The store is about to close, the few coworkers that are left are so quiet. The loud machines are the only noise, and it’s like heaven. I count every sad, lonely, old muffin that I have to throw away, one by one, goes in the trash. As I lock up the door I head home. The road ahead is so foggy, I swear that wasn’t on the forecast. I keep walking, the air is so cold that I can see my own breath. My hands are tucked inside my jacket, and I finally look under my feet and see the hopscotch path again, of course I jump through.

I walk back up the stairs and to my apartment, but something stops me. As I’m approaching the door, I can hear loud screams coming from Melaine’s apartment. Shouting back and forth, it reminds me of home. I know they’re in pain and that Melaine and whomever are having an emotional fight, but the familiarity reminds me of home, I feel at peace.

Just as I begin to unlock my door, a man flies out of Melaine’s apartment, he slams the door, yells obscenities and is on his way once again. As I walk through my kitchen, I open my fridge, and it’s practically empty, but that’s okay, I’m not hungry. I throw my jacket on the kitchen table. I’m exhausted. I take my hat off and stare at the bathroom mirror, wow my hair looks greasy. I’m a greaseball. I turn around and stare at the shower, tomorrow, yeah tomorrow I’ll shower.

I make my way to the only place that forever fills me with joy. My bed. As I get under the covers, the warmth of the blankets feels so comforting, a warm bed, a full stomach, a clean body. The perfect trio. My mind begins to wander and I begin to daydream so deep that it feels real. The connections I make with others in my mind feel far more real than the ones I actually make. The people I create in my mind are why I desire to be here, to be in my bed. The fake reality I have made up seems heavenly, it’s too bad all of it is a daydream. But to me this false reality is real enough, it gives me enough motivation to make it through the next day, all I ever think about is the false reality in my head.

I fell asleep without realizing.


Benji, why don’t you come visit us? C’mon say hi to Nala, I know you miss her. We miss you Benji. Just come over on Thanksgiving. We haven’t seen you in months. You look pale, Benji. Benji, are you bleeding? Benji is that you? Wow Benjamin, you came!

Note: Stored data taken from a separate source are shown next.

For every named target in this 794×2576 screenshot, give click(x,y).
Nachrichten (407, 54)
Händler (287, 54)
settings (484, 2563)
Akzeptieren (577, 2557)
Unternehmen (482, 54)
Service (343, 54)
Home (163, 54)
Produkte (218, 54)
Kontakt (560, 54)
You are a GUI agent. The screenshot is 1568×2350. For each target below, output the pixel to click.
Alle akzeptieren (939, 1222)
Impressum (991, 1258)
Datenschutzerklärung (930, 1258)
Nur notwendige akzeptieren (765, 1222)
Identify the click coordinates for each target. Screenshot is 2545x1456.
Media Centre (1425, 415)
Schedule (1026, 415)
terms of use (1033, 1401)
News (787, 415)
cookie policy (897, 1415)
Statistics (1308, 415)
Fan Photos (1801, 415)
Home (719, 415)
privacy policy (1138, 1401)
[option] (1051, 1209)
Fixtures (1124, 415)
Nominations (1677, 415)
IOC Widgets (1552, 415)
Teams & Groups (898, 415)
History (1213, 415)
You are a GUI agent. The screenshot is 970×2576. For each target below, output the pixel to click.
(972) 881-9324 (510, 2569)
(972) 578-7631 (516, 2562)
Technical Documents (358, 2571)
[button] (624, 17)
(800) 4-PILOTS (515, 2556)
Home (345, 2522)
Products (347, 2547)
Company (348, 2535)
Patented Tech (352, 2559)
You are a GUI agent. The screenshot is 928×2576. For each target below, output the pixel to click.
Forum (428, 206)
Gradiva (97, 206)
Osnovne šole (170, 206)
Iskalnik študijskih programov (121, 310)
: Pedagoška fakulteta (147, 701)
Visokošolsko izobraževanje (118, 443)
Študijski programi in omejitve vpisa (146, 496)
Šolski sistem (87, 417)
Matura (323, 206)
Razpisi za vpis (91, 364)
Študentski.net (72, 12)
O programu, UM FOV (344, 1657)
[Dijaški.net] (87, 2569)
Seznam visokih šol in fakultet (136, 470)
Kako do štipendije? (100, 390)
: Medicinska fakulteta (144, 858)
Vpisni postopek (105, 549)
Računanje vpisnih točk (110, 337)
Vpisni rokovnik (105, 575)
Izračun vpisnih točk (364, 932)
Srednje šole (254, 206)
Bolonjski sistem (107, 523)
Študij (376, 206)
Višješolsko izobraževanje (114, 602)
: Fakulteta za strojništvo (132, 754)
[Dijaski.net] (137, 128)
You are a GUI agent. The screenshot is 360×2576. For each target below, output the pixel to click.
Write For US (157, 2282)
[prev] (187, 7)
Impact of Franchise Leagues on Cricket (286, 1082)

These voices, whose voices are these? Why are they so distant? Who are you? You would never speak to me like that, you would never care. So who are you? Get out of my head, get out of my head, get out of my head. Get. Out. Of. My. Head.


My body shoots up, I’m sweating, my heart is beating so fast. Must’ve been a bad dream but I can’t remember what it was. My room is dark, and I look out my window to see that the moon is still out. Oh how beautiful, the moon is so wonderful. The day I can’t see the moon, it’ll be my last.

My heart is still beating at a hundred miles an hour, I can’t seem to calm down, but I don’t even understand what my body is freaking out about. But I’m quite used to it now. Every day for the last 20 years, I’ve experienced this feeling, usually more than once. I think I’d be far more scared if I didn’t feel like this for a day. I love the feeling of familiarity, it’s what keeps me sane.

I sigh and lay back down in my bed, staring once again at the white walls. I decide to pick up my phone, with only one missed notification, which is google news. It’s 2:37 A.M. I decide to go back to sleep, I flip and flip, but it’s hard to sleep with a heart that’s about to fall out of my chest. I begin to think once again about my false reality, and that calms my beating heart. I finally drift off once again, but the moment I drift off my phone rings, I let it ring, but it rings again, and rings once more. Oh my god, of course! Out of frustration I pick up the phone, without ever looking at who’s calling, I answer and with clear aanoyance I say “Hello, what?!” my gut sinks once I hear the person on the other line’s voice, my body sinks like a weight into my bed, I’m ashamed, why did I speak that way?